Top of INPUT

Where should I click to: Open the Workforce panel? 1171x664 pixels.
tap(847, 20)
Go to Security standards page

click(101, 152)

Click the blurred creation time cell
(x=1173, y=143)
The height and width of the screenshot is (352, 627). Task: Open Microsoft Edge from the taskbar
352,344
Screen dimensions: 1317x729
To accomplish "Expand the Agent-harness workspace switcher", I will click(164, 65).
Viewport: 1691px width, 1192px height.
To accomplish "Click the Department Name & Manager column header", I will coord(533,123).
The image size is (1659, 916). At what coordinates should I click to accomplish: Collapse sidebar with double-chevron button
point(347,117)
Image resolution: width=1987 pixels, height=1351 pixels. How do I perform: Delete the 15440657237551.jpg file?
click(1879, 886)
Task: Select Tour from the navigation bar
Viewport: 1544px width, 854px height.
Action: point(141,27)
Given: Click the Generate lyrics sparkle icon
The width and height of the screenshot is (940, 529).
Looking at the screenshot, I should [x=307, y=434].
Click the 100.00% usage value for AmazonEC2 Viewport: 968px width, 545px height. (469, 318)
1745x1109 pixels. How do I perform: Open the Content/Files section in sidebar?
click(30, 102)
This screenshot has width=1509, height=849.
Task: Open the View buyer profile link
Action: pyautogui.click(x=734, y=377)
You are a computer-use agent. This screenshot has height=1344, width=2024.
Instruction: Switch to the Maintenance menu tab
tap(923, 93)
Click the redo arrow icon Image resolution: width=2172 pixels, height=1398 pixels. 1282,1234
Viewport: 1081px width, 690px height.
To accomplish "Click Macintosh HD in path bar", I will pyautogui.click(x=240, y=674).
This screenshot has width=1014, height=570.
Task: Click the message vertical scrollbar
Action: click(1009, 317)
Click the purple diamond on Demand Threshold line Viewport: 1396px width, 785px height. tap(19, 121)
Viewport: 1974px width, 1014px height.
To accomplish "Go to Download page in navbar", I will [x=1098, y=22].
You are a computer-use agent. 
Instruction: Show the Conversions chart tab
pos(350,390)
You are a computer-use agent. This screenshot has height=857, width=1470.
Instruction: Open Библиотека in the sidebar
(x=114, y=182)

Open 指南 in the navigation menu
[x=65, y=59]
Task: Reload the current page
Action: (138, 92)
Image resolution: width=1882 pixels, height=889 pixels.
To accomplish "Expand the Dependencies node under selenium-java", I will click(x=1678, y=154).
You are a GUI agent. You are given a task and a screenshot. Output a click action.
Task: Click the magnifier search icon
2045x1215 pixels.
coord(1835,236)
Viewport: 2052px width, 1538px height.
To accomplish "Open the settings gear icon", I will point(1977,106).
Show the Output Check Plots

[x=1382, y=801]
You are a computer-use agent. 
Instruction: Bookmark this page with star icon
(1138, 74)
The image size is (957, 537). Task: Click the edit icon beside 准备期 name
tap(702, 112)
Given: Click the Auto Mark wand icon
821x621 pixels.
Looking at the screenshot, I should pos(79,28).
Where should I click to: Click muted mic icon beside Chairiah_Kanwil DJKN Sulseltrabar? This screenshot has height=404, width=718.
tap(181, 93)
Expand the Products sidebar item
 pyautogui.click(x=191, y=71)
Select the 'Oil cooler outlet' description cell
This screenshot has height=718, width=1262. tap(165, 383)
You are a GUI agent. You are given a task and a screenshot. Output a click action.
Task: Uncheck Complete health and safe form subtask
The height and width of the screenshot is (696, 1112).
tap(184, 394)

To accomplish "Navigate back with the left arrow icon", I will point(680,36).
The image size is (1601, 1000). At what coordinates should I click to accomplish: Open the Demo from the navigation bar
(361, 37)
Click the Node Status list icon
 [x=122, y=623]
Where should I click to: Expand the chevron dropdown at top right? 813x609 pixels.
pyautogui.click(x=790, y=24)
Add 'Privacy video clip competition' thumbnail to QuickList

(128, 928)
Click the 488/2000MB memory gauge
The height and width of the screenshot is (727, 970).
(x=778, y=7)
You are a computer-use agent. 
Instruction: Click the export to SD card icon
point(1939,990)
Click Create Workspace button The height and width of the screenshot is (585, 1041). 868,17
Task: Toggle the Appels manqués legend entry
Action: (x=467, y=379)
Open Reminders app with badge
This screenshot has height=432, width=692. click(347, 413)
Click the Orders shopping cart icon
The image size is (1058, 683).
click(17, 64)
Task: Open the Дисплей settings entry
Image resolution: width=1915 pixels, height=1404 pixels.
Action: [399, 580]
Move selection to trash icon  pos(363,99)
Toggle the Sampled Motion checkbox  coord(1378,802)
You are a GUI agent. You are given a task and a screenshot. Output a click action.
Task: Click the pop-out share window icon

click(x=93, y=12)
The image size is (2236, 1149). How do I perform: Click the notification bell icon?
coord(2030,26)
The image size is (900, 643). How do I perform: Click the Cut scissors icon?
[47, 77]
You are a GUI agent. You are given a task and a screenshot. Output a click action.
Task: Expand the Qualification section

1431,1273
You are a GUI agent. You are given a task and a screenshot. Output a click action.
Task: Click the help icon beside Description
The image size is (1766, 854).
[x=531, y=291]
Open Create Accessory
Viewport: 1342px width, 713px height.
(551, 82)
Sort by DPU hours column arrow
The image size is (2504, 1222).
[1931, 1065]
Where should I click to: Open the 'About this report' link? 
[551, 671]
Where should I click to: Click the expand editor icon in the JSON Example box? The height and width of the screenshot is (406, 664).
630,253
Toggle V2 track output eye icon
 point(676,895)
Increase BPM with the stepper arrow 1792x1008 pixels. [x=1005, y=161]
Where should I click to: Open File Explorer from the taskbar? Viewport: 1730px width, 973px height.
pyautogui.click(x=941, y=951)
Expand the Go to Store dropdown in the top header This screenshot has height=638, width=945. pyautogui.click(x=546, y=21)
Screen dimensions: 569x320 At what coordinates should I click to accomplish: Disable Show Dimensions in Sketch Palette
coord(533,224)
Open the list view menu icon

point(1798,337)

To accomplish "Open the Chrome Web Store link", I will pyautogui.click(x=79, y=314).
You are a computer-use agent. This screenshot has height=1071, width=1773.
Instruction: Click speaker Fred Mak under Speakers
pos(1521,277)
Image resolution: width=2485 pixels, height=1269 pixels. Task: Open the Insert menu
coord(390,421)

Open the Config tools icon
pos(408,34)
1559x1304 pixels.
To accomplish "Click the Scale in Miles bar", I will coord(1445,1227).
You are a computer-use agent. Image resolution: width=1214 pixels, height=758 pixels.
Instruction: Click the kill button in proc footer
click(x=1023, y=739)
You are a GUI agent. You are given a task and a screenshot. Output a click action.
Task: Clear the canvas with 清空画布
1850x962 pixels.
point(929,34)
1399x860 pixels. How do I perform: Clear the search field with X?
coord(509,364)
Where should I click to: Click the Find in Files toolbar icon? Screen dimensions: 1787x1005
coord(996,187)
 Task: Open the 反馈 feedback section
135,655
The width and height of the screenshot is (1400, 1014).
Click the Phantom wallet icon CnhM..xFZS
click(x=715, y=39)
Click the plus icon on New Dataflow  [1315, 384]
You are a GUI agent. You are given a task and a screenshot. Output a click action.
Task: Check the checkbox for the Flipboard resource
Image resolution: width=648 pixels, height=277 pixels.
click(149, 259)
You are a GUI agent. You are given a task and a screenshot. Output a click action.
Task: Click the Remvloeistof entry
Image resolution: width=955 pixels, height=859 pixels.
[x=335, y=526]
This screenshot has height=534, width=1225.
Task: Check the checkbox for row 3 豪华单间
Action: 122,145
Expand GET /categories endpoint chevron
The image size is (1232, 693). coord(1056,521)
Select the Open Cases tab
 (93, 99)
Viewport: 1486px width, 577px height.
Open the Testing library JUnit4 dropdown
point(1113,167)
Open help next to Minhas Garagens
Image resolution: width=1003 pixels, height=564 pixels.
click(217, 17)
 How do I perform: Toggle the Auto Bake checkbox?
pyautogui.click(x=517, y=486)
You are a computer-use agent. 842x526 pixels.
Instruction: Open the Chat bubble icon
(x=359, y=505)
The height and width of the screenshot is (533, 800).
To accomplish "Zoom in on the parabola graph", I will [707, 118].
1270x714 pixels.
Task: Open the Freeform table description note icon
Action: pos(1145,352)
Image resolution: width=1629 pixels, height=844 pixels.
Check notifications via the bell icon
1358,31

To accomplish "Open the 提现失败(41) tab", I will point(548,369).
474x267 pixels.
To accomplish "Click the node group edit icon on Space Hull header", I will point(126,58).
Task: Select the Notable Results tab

Bottom of INPUT

WHAT TO DO: Search the data above and return each line in which "computer" occurs.

THE ANSWER:
You are a computer-use agent. This screenshot has height=1344, width=2024.
You are a computer-use agent. 
You are a computer-use agent. This screenshot has height=857, width=1470.
You are a computer-use agent. 
You are a computer-use agent. 
You are a computer-use agent. This screenshot has height=1071, width=1773.
You are a computer-use agent. Image resolution: width=1214 pixels, height=758 pixels.
You are a computer-use agent. 842x526 pixels.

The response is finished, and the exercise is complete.